Summary:  From Pat Deveney's database:

Harmonia, The.
A Monthly Magazine Devoted to Spiritualism.
Truth, Purity and Justice
1885--1886? Monthly
Waco, TX. Editor: P.A. Richards, editor and proprietor, Mrs. Alice Black, associate editor and Medium, Mrs. L.A. Craig, associate editor, Mrs. L.S. Gardner, Medium.
Succeeds: New Era (Grand Rapids, MI), absorbed November 1885
1/1, July 1885-1886(?) $1.00 a year, 24 pp. In November 1885, the journal agreed to fulfill the unexpired subscriptions of the failing New Era of Grand Rapids, but apparently expired itself late the following year. Advertised in Light in the West, January 1886, and in Moses Hull's New Thought and the Watchman, November 1886.

This was a reformist/spiritualist journal most notable for its place of publication, but also notable by its attempt to incorporate reincarnation on earth into spiritualism's doctrine of progress through celestial spheres -- displaying hints of Isis Unveiled and Mormonism.
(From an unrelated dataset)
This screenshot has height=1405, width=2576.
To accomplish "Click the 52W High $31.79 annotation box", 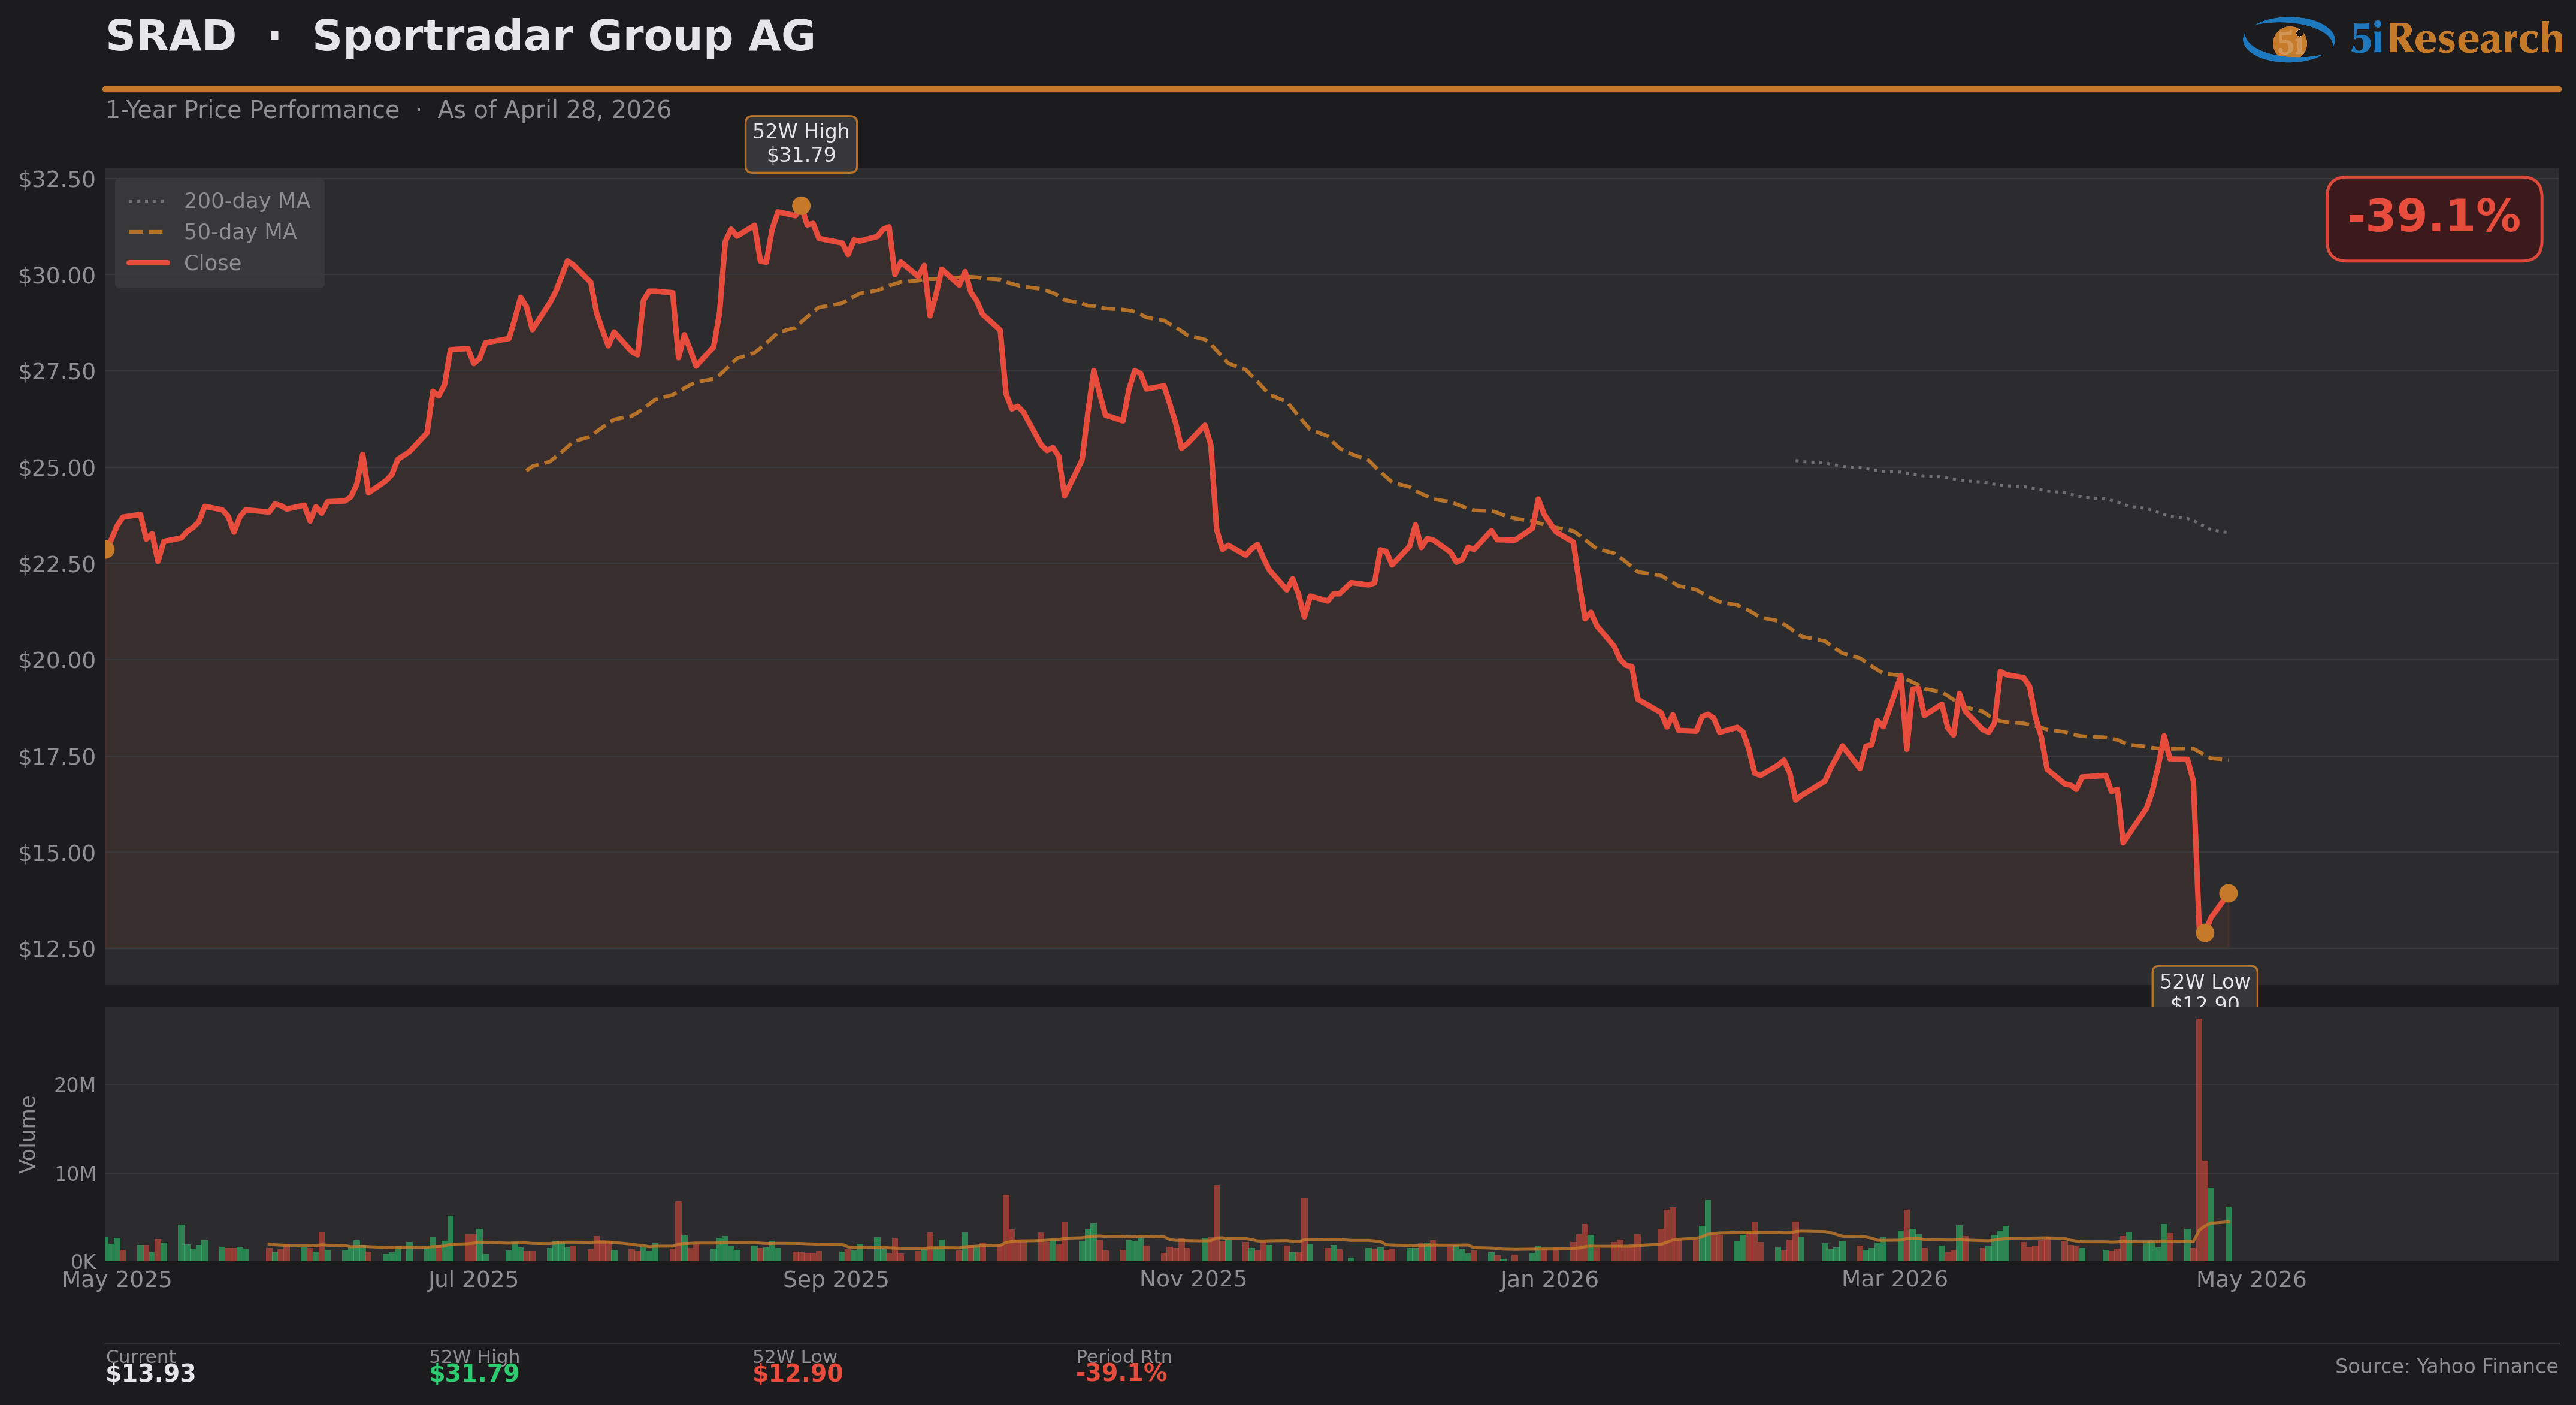I will (801, 144).
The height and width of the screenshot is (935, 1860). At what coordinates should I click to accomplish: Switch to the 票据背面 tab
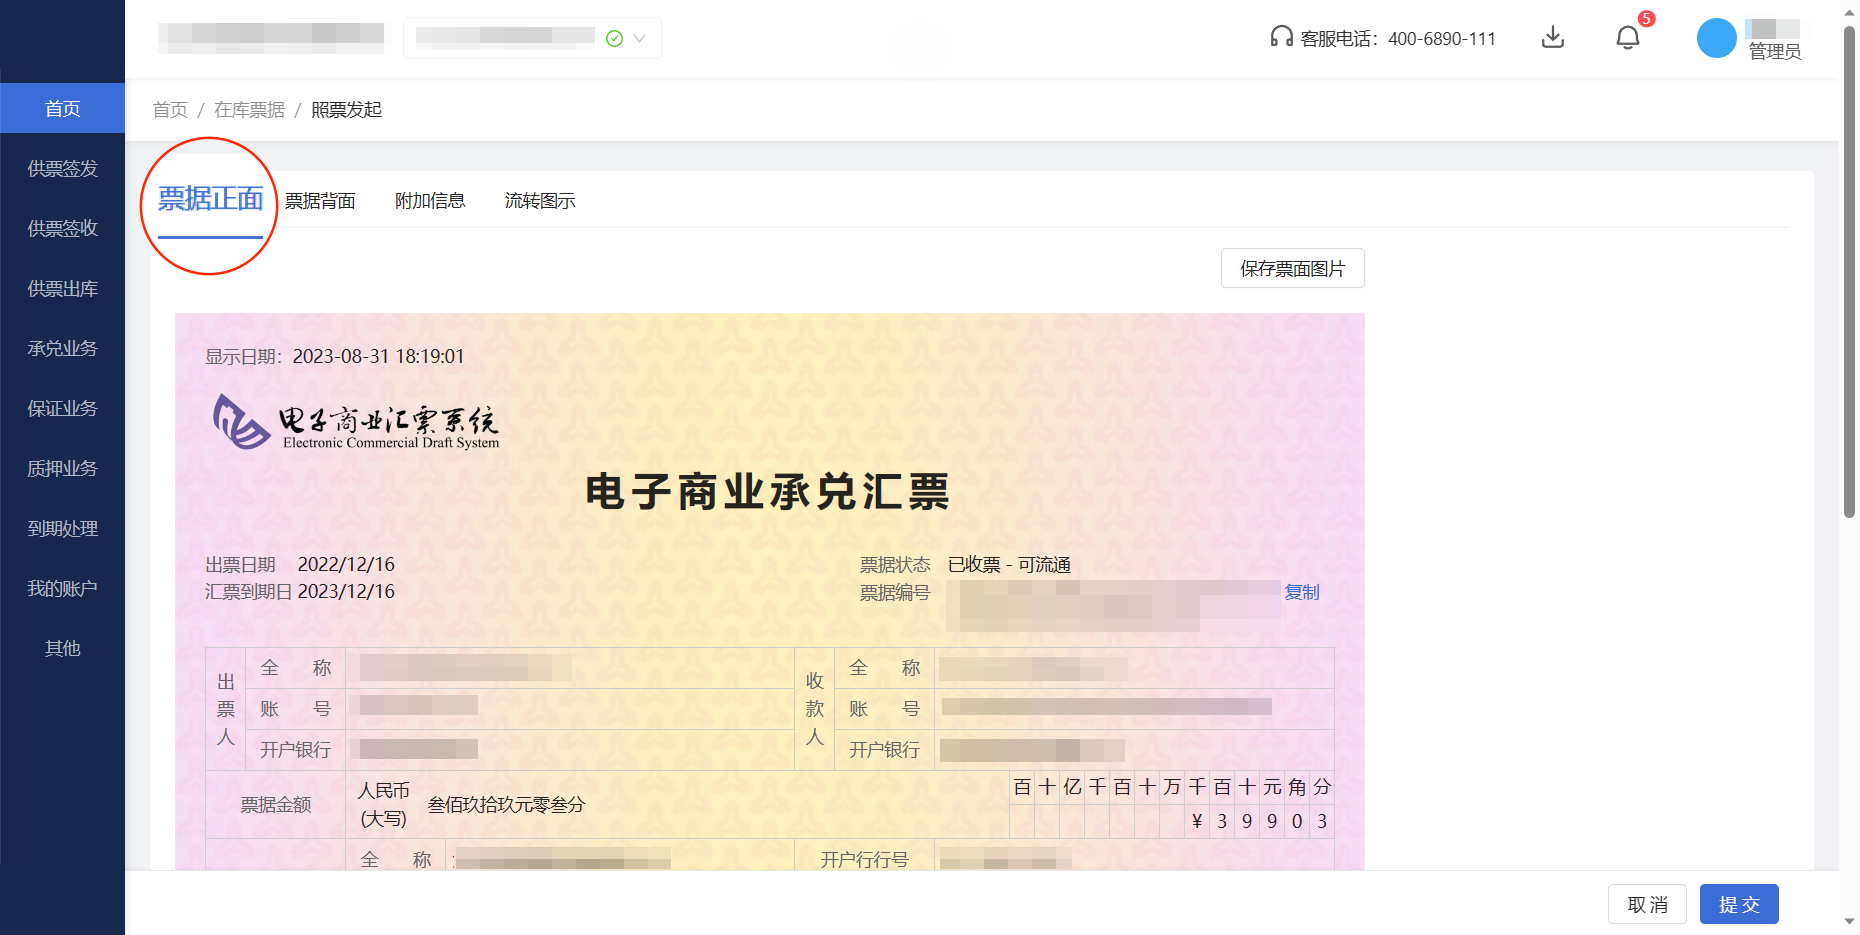320,201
"These facts, and well known ones they are, point-unerringly to the greater fact there are many kinds of souls inhabiting bodies in this world; and also, that there is method and purpose in this strange admixture of ‘brute changed to angel.' After a while, by and through successive reincarnations, the brute man reappears on earth to do unto others, in the way of personal sacrifices, what the angel man did for him eons of ages ago. The angel man of that long ago has in turn became the old brute man's God, and the old angel's God is now building another material world, and this latter God is now, with others, engaged in creating souls, to pass, in eons of ages to come, through a similar process of soul-evolution which they passed through."

The journal regularly defended mediums and denounced exposures of their tricks as displaying a complete misunderstanding of the nature of mediums and their ability to communicate with spirits. It had communications by the likes of a spirit who signed himself "Me am Chief Logan," and contributions by R.S. Woolford of Little Rock, Arkansas, J.W. Dennis of Buffalo, New York, Mary E. Van Horn, and by A.A. and Susan J. Finck of Galveston -- who also advertised their brand of Magnetized Paper in the journal, a fact that is illustrative of the journal's somewhat credulous approach to its subject. This conclusion is buttressed by its regular praise of James A. Bliss' Spirit Voices and its noting that Mrs. T.P. Allen of Gowanda, New York, had promised a free psychometric reading for every new subscriber to the journal. Not to be outdone, the journal advertised its own magnetized paper (five sheets for $1.00) for healing "suffering humanity." University of Louisville; University of Texas, Austin.